### Passage shown
JDK-6959785 : UTF-8 encoding does not recognize initial BOM
  • Type: Bug
  • Component: core-libs
  • Sub-Component: java.nio.charsets
  • Affected Version: 6u10,8
  • Priority: P4
  • Status: Open
  • Resolution: Unresolved
  • OS: generic,windows_xp
  • CPU: generic,x86
  • Submitted: 2010-06-09
  • Updated: 2019-03-26
The Version table provides details related to the release that this issue/RFE will be addressed.

Unresolved : Release in which this issue/RFE will be addressed.
Resolved: Release in which this issue/RFE has been resolved.
Fixed : Release in which this issue/RFE has been fixed. The release containing this fix may be available for download as an Early Access Release or a General Availability Release.

To download the current JDK release, click here.
Other
tbdUnresolved
Related Reports
Duplicate :  
Relates :  
Relates :  
Relates :  
Description
FULL PRODUCT VERSION :


ADDITIONAL OS VERSION INFORMATION :
all OS

A DESCRIPTION OF THE PROBLEM :
A Utf-8 stream can optionally beign with a byte order mark (see, for example http://www.unicode.org.unicode/faq/utf_bom.html).  This is the character FEFF, which is represented as EF BB BF in utf-8. Java's utf-8 encoding does not recognize this character as a BOM, though; the result of reading such a stream is a set of characters bginning with FEFF.

see bug:
http://bugs.sun.com/bugdatabase/view_bug.do?bug_id=4508058

look mat the comments too.
look at the vote number.


REPRODUCIBILITY :
This bug can be reproduced always.

CUSTOMER SUBMITTED WORKAROUND :
Application code must recognize and skip the BOM itself.

Comments
http://unicode.org/faq/utf_bom.html#BOM
26-03-2019

My earlier suggestion (from 2012-04-16) is probably incorrect, as the character properties are determined by the Unicode standard and can't be changed arbitrarily by Java. As shown by JDK-4508058 and JDK-6378911, eliding the BOM by default is also probably the wrong approach. I can think of a couple possibilities. 1) Have a new Reader, or a mode of an existing Reader, that ignores an initial BOM. 2) Have a UTF-8 charset decoder that ignores an initial BOM. An additional possibility would be to have whatever mechanism is chosen ignore all BOMs and not just an initial one. Strictly speaking a BOM should appear only at the start of the text, however, various tools might copy BOM characters into other files, resulting in BOM characters being sprinkled throughout a file. An option to ignore all BOM characters throughout a file might be warranted.
26-03-2019

This has received a little bit of hay in the blogosphere: http://weblogs.java.net/blog/cayhorstmann/archive/2012/04/10/bomed-out-notepad-and-javac I don't think this is actually javac's problem though. It seems silly to have to modify every application (in this case javac is an application) to ignore the BOM. The fix for 4508058 is to have the streams code elide the BOM, but this was considered incompatible and was backed out by 6378911. Another approach the library might take is to update the character properties for the BOM. For example, Character.isWhitespace(BOM) and Character.isSpaceChar(BOM) return false. If they returned true then javac, which presumably ignores whitespace, would ignore the BOM as well. But I don't know if Unicode permits this.
23-03-2019

EVALUATION maybe we should give it a try gain in jdk7
16-08-2010

### Input data
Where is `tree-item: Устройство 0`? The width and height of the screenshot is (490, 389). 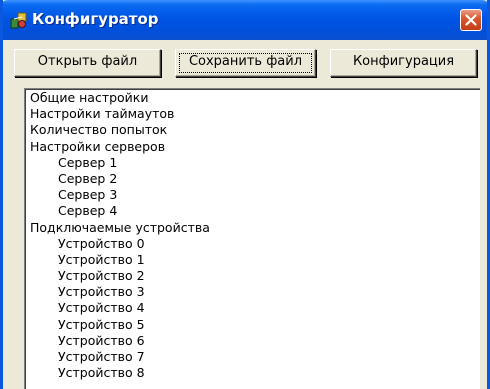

### What you have to do
Retype the stretch of the bug report from "Fixed : Release" through "General Availability Release.". The material has no connection to the bug report.

### Answer section
Fixed : Release in which this issue/RFE has been fixed. The release containing this fix may be available for download as an Early Access Release or a General Availability Release.